### Page text
····················

BY MULUGETA GUDETA
Until the end of the 20th century, the movie scene in Ethiopia was largely dominated by foreign or Western stereotypes. The films were 100 per cent imported from America or India. Unfortunately, there was not a single school of arts until very recently and even now the country does not have a single institute or academy of motion pictures.
Movies are made by amateurs with raw talents and too much passion for success.If we look at filmmaking as a business, investment in this sector is very low and there is no incentive to develop the sector. Government does not spend a penny to sponsor or support filmmaking and yet, no country particularly in Africa, has developed the industry without state support to cinema as part of national culture.
However, the last two decades have proved that success does not come with passion or by imitating foreign models alone. Ethiopian movies therefore need to be based on Ethiopian realities, local themes based on the available cultural and historical materials.

····················

### Data records
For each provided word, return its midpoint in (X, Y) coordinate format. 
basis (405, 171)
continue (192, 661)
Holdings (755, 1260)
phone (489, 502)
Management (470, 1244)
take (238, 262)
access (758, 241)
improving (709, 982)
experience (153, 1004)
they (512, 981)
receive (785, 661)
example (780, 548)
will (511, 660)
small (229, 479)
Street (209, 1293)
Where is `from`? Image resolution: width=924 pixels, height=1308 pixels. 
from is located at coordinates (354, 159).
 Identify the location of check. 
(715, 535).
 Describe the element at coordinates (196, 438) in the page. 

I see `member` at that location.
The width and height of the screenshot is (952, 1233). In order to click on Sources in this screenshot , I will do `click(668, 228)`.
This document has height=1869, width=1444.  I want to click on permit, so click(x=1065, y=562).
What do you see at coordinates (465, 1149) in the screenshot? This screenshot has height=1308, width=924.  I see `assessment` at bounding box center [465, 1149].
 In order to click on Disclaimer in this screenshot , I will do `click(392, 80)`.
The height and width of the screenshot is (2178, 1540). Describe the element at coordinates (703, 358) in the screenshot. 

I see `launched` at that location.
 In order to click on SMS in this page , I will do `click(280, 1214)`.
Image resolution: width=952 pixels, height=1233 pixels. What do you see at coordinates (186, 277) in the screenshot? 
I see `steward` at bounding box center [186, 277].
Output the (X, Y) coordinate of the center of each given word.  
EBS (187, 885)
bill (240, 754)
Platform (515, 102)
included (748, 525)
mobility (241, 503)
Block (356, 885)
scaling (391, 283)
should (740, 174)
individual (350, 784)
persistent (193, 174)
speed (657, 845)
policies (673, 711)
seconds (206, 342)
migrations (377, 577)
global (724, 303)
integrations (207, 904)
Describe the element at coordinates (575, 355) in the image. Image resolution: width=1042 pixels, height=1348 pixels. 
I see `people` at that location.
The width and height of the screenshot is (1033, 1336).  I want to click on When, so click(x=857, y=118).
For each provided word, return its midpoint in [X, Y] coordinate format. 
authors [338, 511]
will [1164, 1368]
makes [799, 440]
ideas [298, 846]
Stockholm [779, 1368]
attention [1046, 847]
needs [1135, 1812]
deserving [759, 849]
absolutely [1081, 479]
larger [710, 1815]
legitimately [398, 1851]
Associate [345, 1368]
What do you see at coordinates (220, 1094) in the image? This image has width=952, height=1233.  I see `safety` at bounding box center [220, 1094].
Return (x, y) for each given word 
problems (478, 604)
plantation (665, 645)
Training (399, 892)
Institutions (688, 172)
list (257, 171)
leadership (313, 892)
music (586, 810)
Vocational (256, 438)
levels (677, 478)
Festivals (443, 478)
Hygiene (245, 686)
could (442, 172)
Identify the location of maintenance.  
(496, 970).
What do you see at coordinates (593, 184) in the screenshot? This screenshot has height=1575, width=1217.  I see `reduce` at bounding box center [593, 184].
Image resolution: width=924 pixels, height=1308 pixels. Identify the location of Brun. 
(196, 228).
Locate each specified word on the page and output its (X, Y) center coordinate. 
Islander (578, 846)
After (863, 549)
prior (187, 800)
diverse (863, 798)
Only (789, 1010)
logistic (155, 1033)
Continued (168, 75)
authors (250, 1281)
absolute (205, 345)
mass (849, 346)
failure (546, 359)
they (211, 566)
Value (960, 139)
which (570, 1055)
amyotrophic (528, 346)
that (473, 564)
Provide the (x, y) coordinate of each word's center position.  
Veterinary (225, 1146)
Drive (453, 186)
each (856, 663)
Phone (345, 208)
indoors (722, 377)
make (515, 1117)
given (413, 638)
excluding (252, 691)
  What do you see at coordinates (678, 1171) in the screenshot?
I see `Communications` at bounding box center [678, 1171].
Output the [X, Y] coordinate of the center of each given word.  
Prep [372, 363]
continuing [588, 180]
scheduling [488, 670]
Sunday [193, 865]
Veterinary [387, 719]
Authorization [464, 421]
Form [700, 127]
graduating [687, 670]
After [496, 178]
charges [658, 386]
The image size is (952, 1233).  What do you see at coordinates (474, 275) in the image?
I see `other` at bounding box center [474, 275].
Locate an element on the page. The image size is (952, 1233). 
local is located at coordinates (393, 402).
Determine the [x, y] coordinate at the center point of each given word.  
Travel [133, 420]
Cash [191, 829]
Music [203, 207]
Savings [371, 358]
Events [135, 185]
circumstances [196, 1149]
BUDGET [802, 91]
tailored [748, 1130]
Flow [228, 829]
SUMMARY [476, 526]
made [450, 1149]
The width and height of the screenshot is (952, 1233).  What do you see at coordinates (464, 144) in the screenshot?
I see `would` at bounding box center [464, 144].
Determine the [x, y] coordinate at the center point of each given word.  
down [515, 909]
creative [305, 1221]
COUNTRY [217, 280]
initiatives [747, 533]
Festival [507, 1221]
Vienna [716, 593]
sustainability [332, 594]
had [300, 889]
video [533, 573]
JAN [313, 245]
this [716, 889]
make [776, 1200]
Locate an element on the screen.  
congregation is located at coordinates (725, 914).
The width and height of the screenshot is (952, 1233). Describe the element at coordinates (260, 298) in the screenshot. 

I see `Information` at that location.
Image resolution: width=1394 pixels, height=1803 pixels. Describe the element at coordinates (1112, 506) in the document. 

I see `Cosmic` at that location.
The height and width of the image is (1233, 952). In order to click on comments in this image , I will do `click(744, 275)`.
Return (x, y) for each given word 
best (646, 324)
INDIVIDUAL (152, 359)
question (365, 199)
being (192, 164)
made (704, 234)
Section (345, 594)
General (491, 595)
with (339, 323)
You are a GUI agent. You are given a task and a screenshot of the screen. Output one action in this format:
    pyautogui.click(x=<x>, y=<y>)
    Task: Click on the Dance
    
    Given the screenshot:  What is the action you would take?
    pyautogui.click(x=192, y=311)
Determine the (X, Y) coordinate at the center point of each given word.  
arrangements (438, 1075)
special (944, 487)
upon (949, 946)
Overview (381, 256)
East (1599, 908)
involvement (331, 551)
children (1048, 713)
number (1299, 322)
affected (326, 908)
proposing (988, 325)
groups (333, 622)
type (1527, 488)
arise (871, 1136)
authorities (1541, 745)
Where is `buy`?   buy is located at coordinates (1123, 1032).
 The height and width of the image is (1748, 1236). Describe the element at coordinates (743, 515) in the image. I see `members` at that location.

····················

### Set of tasks
**1.** Answer these about the text on Ethiopian cinema:
(a) Which countries did Ethiopia's films come from until the end of the 20th century?
(b) How much does the government spend to support filmmaking?
(c) What does the text say Ethiopian movies need to be based on?
**2.** Resume the text on Ethiopian cinema, picking up after its last sentence.

### Results of the exercise
**1.**
(a) America or India.
(b) Not a penny.
(c) Ethiopian realities, with local themes drawn from the available cultural and historical materials.

**2.**
In other words, local movie makers need to change track and adopt local colors even if it is practically impossible to be one hundred per cent Ethiopian in the business due to the above limitations and the negative impacts of foreign or Western stereotypes.
There is too much music, too many pictures, too much sound and too much fury in this world of ours in these troubled times. Local and global television channels are filled with them and there is a kind of artistic convergence at the global level. Music styles and even movies styles are similar despite the diverging cultures. Music genres are imitating one another.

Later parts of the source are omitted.